A first-of-its-kind, 53,192-square-foot facility opened this week in the Mile High City, providing both housing and a multitude of health care services to the area's homeless population, according to The Denver Post. About three times as many examine rooms exist in the new Stout Street Health Center than in an older facility utilized by the Colorado Coalition for the Homeless, with medical and dental offices, an eye clinic and substance treatment services resting below 78 brand new apartments that have already been filled with formerly homeless residents.
John Parvensky, president of the Colorado Coalition for the Homeless, told The Denver Post that the health center is "the most advanced integration of mental and physical health care in the country for the homeless or anyone else."

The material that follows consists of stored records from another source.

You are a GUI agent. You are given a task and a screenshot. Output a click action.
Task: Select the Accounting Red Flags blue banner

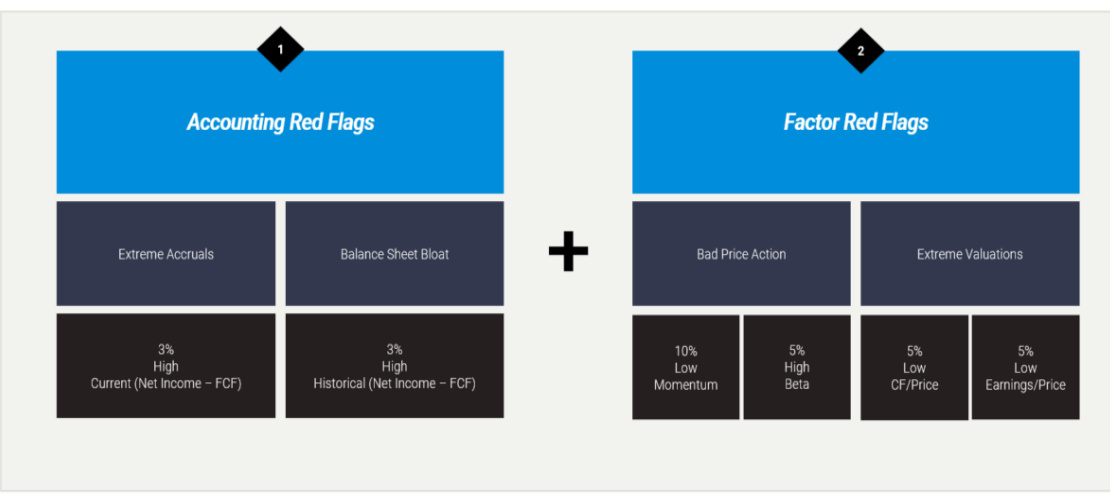(x=280, y=122)
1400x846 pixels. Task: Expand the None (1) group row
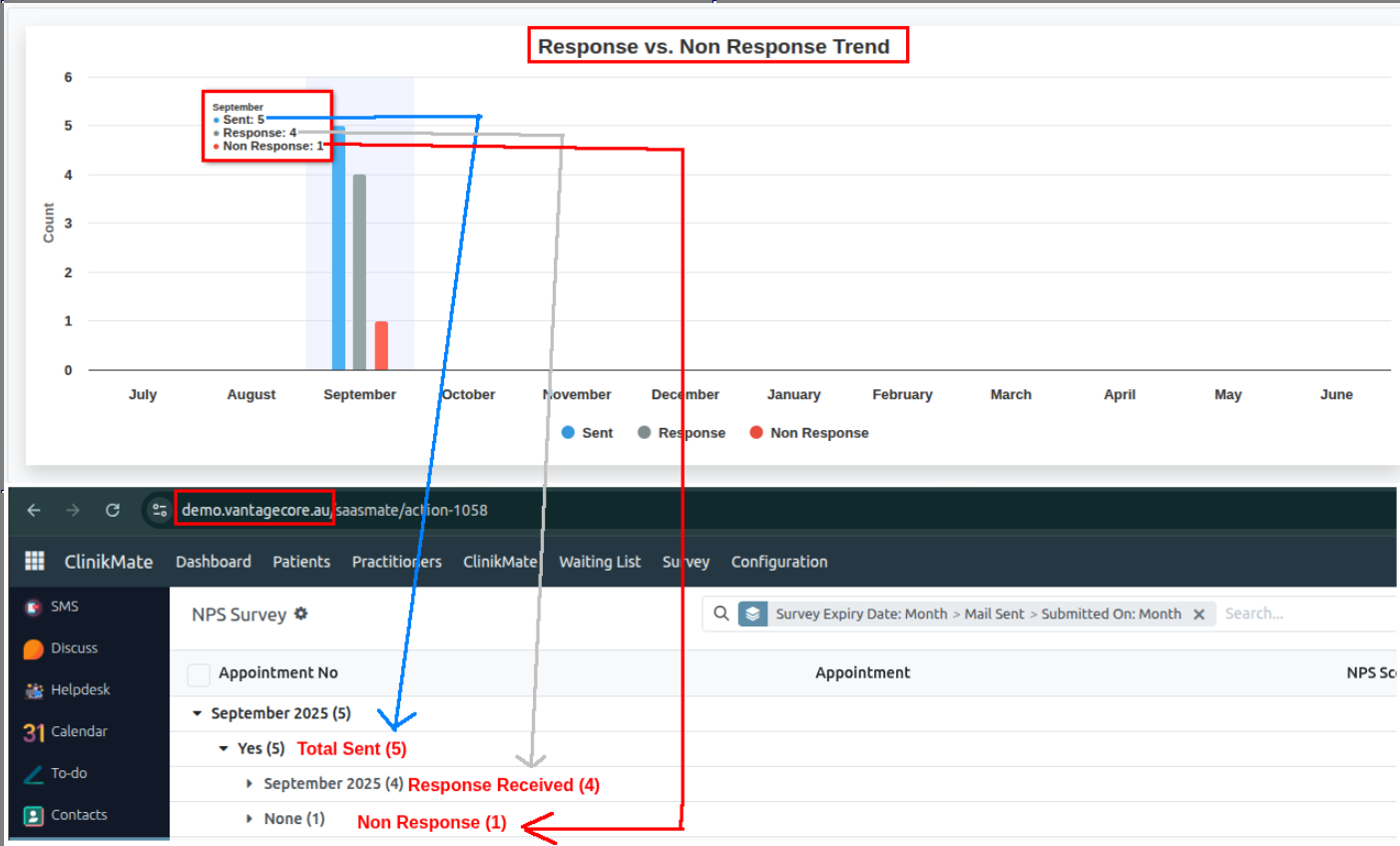[249, 819]
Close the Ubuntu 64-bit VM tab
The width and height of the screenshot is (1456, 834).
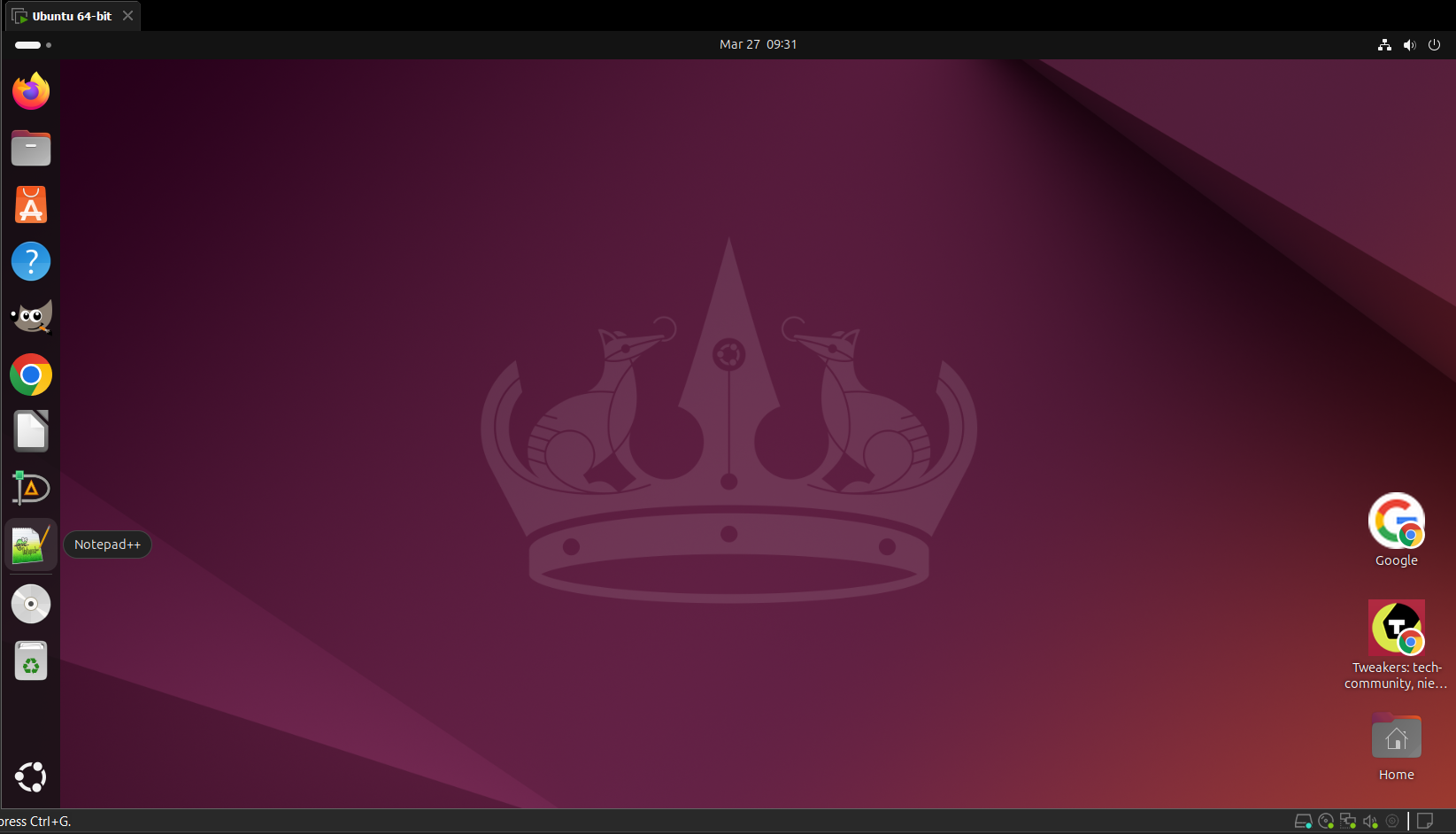128,16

Even former President Bill Clinton is excited about what the facility means for Denver's most vulnerable residents. He visited the center while it was still under construction in June, saying he was "very impressed" with what he saw, according to NBC 9 News.
The coalition had lobbied to construct the $35 million facility with help from city, state, federal and private funds. Stout Street Health Center will be able to continue operation because of federal reimbursements made possible through the Affordable Care Act, as the legislation dramatically increased the number of homeless patients who qualify for Medicaid: This year, 65 percent of those serviced by the coalition were medically insured, as opposed to just 15 percent before Obamacare took effect, Parvensky told NBC 9 News.

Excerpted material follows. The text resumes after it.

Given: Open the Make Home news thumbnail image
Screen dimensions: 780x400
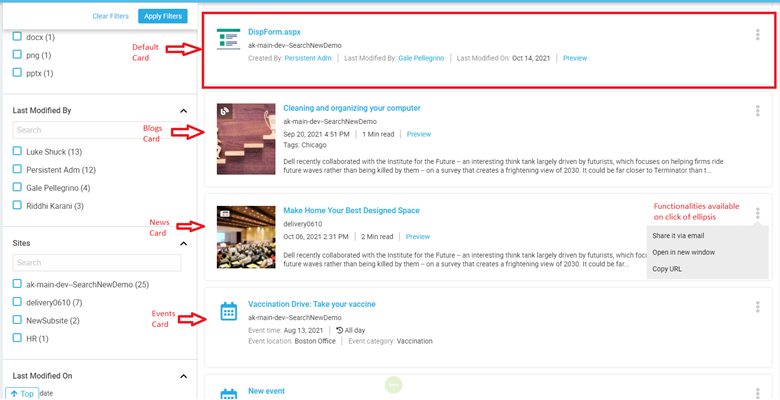Looking at the screenshot, I should (x=246, y=237).
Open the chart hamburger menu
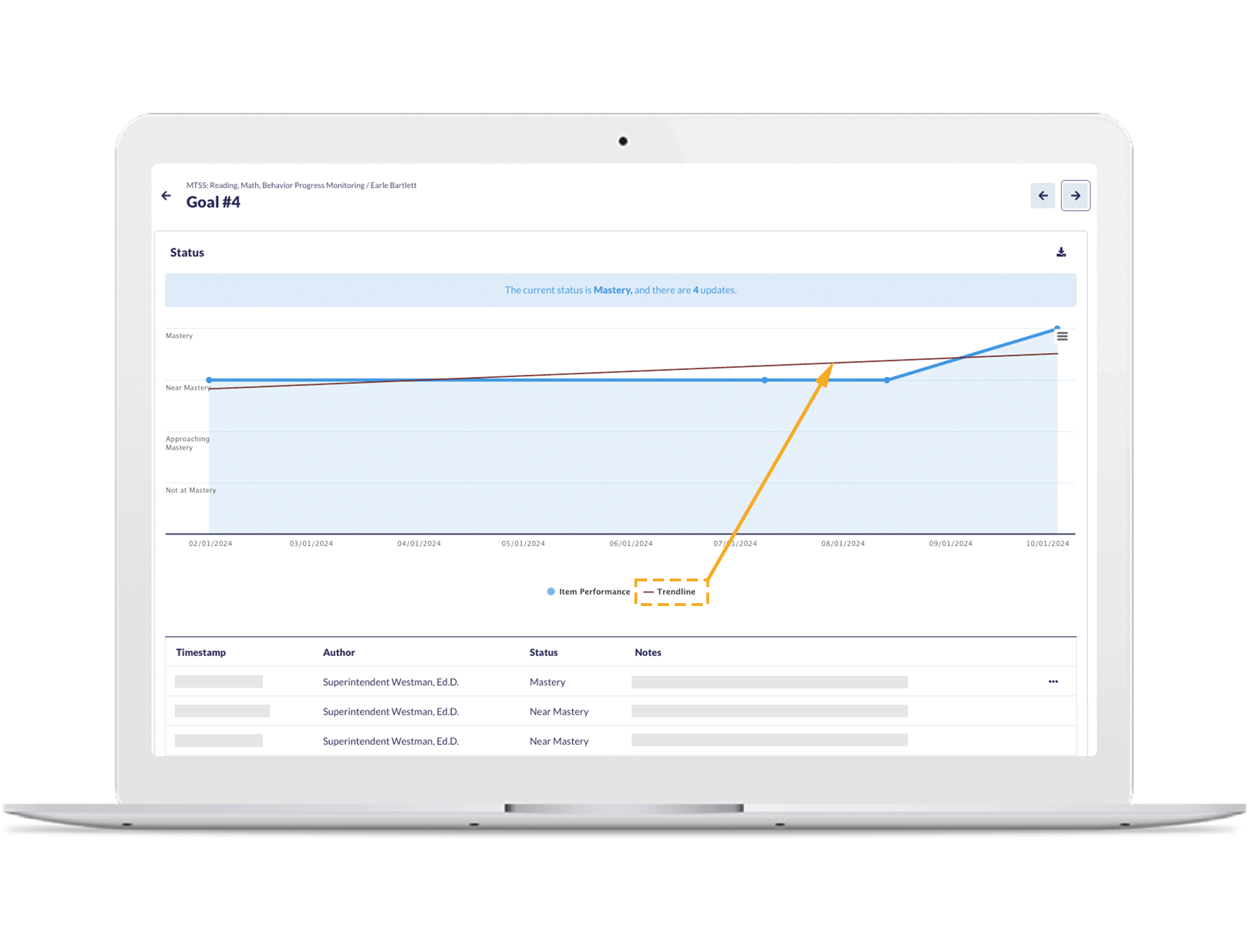The image size is (1247, 952). pyautogui.click(x=1062, y=337)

Last year, the coalition provided health care services to 13,323 men, women and children of all ages, accoring to the organization's website. Because of the expansion of space and services, however, Parvensky said the health center will be able to serve 50 percent more people -- a crucial improvement, as up to 2,000 people had been on the waiting list for mental health services alone at the old facility.
And concerned taxpayers need not fret: The center is expected to reduce both state and local costs for emergency health care, detox and other services by 30 percent each year, Parvensky told The Denver Post.
Bobbie Vaughs, who had been homeless for about a year prior to securing her new apartment above the facility, said the people who made the health center possible have transformed her life.
"Without them," she told NBC 9 News. "I don't know where I would be."